Tuesday, November 26, 2013

The Executive Role in Managing Change Resistance



Think for a moment about moving from one place to another.  Maybe you did that as a kid.  Your parents had thought about it for months, then they sprung the news on you.  You were confused, angry, frustrated, sad and disoriented.  After the move, you were wary, concerned, cautious and hesitant.  That’s change management in a nutshell, and it provides an insight into change resistance.

      Change Resistance is a popular subject: 

     Resistance is brought up again and again as a source of change failure. Thankfully, it is receiving some academic attention, since resistance to change is not always a malicious attempt by malcontents to derail an initiative.  Resistance is more complex than people who say "I don't want to do this."  In fact, Executives play a major role in managing resistance.  
      Executive approaches to managing change resistance.   

                                         Hint: Command and Control is not helpful.
·         "Do this or you’ll be fired.”  I start with the least helpful of the approaches.
·     "Upper management insists that we do this.”
·      "Just get on board.”
·      “You’re just not a team player.”
·      “Why don’t you get it?”

     Ever wonder why people resist change?   

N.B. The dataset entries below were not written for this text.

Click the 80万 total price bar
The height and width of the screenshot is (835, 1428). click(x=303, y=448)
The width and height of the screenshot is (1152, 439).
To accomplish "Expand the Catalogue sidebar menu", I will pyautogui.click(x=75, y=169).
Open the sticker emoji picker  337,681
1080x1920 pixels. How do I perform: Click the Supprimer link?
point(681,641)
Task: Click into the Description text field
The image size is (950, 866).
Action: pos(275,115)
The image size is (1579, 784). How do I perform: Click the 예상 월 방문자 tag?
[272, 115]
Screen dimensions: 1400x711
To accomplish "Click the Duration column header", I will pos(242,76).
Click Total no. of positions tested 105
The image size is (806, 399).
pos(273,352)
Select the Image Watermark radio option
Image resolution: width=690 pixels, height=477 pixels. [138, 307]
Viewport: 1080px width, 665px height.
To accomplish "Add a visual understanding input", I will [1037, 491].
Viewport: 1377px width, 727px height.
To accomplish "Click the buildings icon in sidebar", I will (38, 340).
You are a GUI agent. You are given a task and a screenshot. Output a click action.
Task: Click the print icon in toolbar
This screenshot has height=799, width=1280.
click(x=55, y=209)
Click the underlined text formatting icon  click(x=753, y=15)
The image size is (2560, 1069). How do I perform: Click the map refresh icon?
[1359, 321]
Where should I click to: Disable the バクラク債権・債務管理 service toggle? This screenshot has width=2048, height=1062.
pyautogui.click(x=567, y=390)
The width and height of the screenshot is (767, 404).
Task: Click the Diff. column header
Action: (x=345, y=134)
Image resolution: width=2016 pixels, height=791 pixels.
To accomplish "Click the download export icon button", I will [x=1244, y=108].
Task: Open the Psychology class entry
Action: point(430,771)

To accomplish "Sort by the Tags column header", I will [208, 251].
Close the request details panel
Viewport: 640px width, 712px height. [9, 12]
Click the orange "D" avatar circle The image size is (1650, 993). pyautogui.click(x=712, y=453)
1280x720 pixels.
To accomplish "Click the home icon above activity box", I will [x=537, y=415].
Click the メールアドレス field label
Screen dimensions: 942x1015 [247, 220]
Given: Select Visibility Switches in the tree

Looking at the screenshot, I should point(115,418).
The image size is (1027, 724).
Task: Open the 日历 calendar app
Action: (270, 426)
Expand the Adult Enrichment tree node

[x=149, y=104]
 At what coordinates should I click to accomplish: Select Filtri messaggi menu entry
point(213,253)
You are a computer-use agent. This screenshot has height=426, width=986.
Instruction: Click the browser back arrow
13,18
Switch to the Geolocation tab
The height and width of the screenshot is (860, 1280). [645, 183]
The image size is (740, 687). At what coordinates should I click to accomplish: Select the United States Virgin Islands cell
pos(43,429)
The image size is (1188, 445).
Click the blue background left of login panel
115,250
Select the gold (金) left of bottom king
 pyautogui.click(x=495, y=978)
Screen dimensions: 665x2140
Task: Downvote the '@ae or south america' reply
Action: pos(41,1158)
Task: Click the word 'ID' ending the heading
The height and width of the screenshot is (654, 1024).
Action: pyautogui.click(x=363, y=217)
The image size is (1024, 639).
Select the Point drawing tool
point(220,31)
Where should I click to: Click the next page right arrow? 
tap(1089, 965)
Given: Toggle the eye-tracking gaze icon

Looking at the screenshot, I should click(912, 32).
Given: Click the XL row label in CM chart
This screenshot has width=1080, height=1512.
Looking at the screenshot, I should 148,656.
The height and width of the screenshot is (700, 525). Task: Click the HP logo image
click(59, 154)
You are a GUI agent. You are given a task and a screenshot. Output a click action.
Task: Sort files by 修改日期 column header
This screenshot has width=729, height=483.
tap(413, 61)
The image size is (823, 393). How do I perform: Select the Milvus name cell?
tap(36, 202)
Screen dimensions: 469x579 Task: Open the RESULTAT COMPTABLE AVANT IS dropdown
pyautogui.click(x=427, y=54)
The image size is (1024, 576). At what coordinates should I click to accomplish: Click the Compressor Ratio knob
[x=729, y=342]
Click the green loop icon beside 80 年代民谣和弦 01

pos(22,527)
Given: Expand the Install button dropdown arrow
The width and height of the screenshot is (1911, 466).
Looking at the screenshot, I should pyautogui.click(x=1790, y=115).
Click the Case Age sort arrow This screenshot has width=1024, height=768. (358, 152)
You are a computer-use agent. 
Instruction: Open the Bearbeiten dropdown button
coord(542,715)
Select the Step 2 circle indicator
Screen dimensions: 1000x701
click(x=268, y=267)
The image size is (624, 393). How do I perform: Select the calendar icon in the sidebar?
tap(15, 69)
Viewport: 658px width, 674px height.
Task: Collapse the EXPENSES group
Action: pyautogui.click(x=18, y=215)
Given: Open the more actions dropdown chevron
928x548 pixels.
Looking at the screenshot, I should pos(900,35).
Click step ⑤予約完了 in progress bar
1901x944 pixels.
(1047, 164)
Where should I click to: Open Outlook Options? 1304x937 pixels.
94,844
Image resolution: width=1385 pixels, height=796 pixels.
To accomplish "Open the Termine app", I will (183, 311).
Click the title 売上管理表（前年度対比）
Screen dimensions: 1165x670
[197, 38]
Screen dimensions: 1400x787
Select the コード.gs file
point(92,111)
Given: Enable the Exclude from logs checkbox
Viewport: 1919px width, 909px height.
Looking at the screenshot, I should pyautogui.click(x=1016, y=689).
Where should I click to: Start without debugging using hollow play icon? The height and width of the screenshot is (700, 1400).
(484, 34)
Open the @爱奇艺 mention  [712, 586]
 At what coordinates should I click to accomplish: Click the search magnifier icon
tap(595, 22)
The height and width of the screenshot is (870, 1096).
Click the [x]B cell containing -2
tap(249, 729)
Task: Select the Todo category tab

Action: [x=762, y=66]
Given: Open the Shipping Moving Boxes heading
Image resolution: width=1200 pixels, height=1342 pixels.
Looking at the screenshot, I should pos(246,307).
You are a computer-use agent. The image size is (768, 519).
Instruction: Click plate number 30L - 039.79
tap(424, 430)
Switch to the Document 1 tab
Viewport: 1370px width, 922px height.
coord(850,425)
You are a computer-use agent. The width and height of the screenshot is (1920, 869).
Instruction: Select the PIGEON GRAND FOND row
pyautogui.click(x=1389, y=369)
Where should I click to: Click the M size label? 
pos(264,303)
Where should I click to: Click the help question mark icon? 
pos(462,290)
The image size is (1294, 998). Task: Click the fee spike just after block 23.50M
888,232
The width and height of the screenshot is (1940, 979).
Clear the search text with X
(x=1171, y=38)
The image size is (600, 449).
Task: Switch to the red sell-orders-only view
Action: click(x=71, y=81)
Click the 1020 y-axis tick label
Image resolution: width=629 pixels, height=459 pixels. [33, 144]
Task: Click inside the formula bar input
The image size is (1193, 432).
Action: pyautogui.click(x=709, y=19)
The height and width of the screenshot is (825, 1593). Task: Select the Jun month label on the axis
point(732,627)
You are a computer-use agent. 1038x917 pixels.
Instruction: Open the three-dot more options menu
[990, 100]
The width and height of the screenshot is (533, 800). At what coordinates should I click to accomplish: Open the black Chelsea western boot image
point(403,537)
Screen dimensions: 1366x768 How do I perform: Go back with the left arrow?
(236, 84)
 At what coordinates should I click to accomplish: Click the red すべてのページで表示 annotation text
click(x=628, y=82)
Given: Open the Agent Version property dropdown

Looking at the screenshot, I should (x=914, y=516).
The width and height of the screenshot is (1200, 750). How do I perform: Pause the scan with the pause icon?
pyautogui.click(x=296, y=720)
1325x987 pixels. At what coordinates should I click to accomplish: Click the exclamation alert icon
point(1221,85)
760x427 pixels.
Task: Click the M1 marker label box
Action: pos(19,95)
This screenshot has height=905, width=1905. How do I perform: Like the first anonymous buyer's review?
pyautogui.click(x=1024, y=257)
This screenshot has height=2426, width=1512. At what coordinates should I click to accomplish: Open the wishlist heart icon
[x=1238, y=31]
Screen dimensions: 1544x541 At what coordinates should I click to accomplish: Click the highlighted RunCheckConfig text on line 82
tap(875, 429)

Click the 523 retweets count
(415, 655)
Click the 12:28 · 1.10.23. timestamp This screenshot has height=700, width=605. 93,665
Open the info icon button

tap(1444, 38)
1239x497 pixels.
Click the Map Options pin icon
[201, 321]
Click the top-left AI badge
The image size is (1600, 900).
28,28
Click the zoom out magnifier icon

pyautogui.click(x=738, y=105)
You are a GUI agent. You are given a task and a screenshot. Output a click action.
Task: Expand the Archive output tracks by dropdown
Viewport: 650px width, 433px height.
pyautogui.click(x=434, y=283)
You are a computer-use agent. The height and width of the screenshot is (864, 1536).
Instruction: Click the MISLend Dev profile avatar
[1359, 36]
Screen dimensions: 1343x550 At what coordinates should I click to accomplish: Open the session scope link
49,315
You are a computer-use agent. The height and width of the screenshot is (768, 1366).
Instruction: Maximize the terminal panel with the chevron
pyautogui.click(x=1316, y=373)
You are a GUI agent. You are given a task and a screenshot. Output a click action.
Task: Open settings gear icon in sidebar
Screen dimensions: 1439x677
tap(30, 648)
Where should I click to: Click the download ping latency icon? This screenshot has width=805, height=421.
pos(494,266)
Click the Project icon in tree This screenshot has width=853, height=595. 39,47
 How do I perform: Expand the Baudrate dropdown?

    Maybe you’re part of the problem.  Maybe you’re creating the resistance!
1.      You and your executive team have been thinking about this change for months, maybe years, and then … out of the blue … you announce the change and expect others to jump on board.
2.      “Just do it” may be helpful for exercise, but it doesn’t play well with people whose lives are going to be upset because of a change.
3.      Sometimes, naysayers actually have a point.  Blowing them off only creates enemies and hostile compliance.
4.      Sometimes executives think people at lower levels of an organization should just ‘do’ stuff.  People sense the condescending attitude of someone who truly does not care about the front line worker.
5.      Sometimes the change causes serious disruption in people’s lives!  If you're a single mother with a child who has asthma, and you need to be at weekly appointments, a change in location, schedule or supervisor can have an immense impact on your life and the life of your child.  Executives need to be aware of these kinds of impact resulting from a change.

     Maybe there’s a better way. 
1.      The simple act of listening provides a great deal of credibility with people.
2.      Sometimes, jujitsu is necessary.  Sometimes we need to use the power of the negative to make gains.  If you have naysayers, engage them in the change process.
3.      Above all, having a clear and compelling argument for the change is essential to persuade users.
4.      A compelling argument requires clear language and cogent statistics. Don't make it sound academic or use language that makes no sense to people.  Speak plainly. 


Reduce resistance by increasing motivation.
     The percentage of people who resist something just to resist is very small.  Cogent arguments that create a bulletproof rationale, along with a clear plan for implementation, can reduce resistance.  Who knows, you may gain the organizational momentum you need to win the masses to your change initiative! 

      Lead!  Show the way.  Demonstrate the change!